OPS06-02 Defining Observable Objects

Risk level
High

Key strategies

The following table shows how to classify observable objects.

Observability Layer	Function/Major Metric
IT resource monitoring	IT resource monitoring monitors and reports the performance and capacity of IT resources to ensure stable and reliable running of your services.
Application monitoring	Application monitoring tracks resources across different layers (applications, service components, and environments) based on application and resource management. Each layer has its own set of metrics that are monitored. Monitor alarm information at the business, application, middleware, and infrastructure layers, and bind the dashboards to display system charts, metric sources, and log sources in charts. It is important to focus on metrics like available memory, the number of WAITING threads, and the number of TIMED_WAITING threads.
Process monitoring	Process monitoring is used to monitor active processes on a host. By default, information such as CPU usage, memory usage, and the number of opened files of these processes is collected. If you have customized process monitoring, the number of processes containing keywords is also monitored. It is important to focus on metrics like the number of running processes, idle processes, and zombie processes.
Log monitoring	The log configuration service extracts specified keywords from logs. This helps you use the monitoring service to monitor and report alarms for key metrics in logs. It is important to focus on the metrics like log size, the number of access logs, and the number of error logs.
Custom monitoring	The custom monitoring page displays all the metrics defined by yourself. You can call APIs to report collected monitoring data of those metrics to the monitoring service.
Middleware monitoring	The monitoring platform allows you to quickly install and configure middleware plug-ins and offers ready-to-use dashboards for monitoring. Currently, the following middleware plug-ins are supported: MySQL, Redis, MongoDB, Nginx, Node, HAProxy, COMP_EXPORTER, COMP_REDIS_EXPORTER, and COMP_MYSQL_EXPORTER
Server monitoring	It provides basic monitoring and OS monitoring of different monitoring granularities.
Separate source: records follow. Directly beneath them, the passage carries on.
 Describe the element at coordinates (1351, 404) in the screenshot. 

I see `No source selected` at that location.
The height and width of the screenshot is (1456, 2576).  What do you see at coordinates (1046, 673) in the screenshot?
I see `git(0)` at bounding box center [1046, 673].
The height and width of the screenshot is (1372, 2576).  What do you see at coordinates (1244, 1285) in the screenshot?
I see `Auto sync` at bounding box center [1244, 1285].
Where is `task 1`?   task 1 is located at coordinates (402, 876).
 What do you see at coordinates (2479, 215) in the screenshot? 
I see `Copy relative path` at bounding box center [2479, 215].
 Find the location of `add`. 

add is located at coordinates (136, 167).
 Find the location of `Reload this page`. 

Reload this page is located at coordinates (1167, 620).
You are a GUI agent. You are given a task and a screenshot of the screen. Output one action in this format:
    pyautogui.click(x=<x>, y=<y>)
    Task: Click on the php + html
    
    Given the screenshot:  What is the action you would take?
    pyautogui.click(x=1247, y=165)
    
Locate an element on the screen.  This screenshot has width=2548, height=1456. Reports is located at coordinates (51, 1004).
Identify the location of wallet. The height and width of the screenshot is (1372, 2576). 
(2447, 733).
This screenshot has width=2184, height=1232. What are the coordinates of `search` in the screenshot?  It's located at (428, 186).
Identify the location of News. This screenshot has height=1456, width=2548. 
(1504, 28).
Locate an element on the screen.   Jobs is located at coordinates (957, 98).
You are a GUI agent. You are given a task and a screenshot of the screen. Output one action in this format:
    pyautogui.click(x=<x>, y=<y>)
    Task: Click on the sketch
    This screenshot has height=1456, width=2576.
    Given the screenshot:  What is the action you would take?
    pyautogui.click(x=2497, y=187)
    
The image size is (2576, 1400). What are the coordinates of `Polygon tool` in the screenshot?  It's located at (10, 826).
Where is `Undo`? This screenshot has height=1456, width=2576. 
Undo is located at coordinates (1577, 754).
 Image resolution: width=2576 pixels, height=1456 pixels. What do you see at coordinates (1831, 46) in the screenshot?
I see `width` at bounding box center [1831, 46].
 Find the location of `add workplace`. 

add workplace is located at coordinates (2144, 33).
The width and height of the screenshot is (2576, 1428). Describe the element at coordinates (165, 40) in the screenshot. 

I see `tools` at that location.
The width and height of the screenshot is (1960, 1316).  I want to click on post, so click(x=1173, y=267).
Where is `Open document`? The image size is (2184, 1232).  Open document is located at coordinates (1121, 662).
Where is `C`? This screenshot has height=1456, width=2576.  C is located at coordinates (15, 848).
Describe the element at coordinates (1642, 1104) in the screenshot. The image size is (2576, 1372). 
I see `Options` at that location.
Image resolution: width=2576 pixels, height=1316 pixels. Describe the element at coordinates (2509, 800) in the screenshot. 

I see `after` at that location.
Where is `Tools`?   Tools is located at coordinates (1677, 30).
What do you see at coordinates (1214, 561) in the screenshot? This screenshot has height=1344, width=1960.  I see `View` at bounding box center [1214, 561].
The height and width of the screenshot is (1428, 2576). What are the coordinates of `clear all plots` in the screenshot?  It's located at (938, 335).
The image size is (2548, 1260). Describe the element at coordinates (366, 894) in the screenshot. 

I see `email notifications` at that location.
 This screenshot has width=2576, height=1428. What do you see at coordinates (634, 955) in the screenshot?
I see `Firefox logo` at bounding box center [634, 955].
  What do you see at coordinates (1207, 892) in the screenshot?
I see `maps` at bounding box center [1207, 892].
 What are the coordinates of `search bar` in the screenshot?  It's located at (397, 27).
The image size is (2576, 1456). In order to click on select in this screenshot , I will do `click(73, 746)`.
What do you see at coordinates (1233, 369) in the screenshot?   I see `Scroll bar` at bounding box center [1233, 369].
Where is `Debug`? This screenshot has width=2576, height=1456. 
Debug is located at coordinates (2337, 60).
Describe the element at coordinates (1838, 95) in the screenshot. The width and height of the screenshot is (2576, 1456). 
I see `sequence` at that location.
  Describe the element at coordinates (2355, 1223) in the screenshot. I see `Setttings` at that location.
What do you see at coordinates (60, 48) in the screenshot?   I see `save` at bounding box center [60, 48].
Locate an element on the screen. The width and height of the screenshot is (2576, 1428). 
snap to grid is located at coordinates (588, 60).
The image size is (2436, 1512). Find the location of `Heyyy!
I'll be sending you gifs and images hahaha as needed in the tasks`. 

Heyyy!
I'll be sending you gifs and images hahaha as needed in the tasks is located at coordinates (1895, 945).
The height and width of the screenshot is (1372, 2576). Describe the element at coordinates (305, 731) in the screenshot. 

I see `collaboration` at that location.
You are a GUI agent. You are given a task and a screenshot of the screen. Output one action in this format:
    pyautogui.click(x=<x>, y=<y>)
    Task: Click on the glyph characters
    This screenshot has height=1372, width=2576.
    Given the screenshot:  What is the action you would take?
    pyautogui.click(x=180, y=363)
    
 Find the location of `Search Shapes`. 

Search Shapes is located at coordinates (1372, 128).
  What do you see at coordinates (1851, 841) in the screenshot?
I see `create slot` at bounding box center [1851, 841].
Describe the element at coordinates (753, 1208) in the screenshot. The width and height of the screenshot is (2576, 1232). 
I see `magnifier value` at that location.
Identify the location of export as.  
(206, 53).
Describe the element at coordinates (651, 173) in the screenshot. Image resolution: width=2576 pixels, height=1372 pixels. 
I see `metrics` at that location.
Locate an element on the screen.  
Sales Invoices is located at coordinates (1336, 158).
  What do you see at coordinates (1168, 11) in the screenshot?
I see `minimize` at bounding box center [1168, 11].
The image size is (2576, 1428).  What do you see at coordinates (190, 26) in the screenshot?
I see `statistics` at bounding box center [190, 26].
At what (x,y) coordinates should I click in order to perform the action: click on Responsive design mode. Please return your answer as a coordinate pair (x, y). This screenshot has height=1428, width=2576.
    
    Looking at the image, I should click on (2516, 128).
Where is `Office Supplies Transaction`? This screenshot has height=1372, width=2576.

Basic monitoring monitors metrics reported by ECSs. OS monitoring provides proactive, fine-grained OS monitoring for ECSs, and it requires the agent (a plug-in) to be installed on all ECSs to be monitored. It is important to focus on metrics like CPU_UTIL, DISK_READ_BYTES_RATE, and outband incoming rate.
On-premises component monitoring	Unified monitoring of on-premises components. The monitoring platform is interconnected with Grafana and Prometheus to monitor services, applications, and on-premises IDCs and middleware.
Network performance management monitoring	The full-link network that connects clients, networks, edges, and clouds is monitored. This helps you identify network faults quickly and keep track of the network's status. It is important to focus on metrics like application response time, DNS resolution time, TCP connection setup time, and access traffic.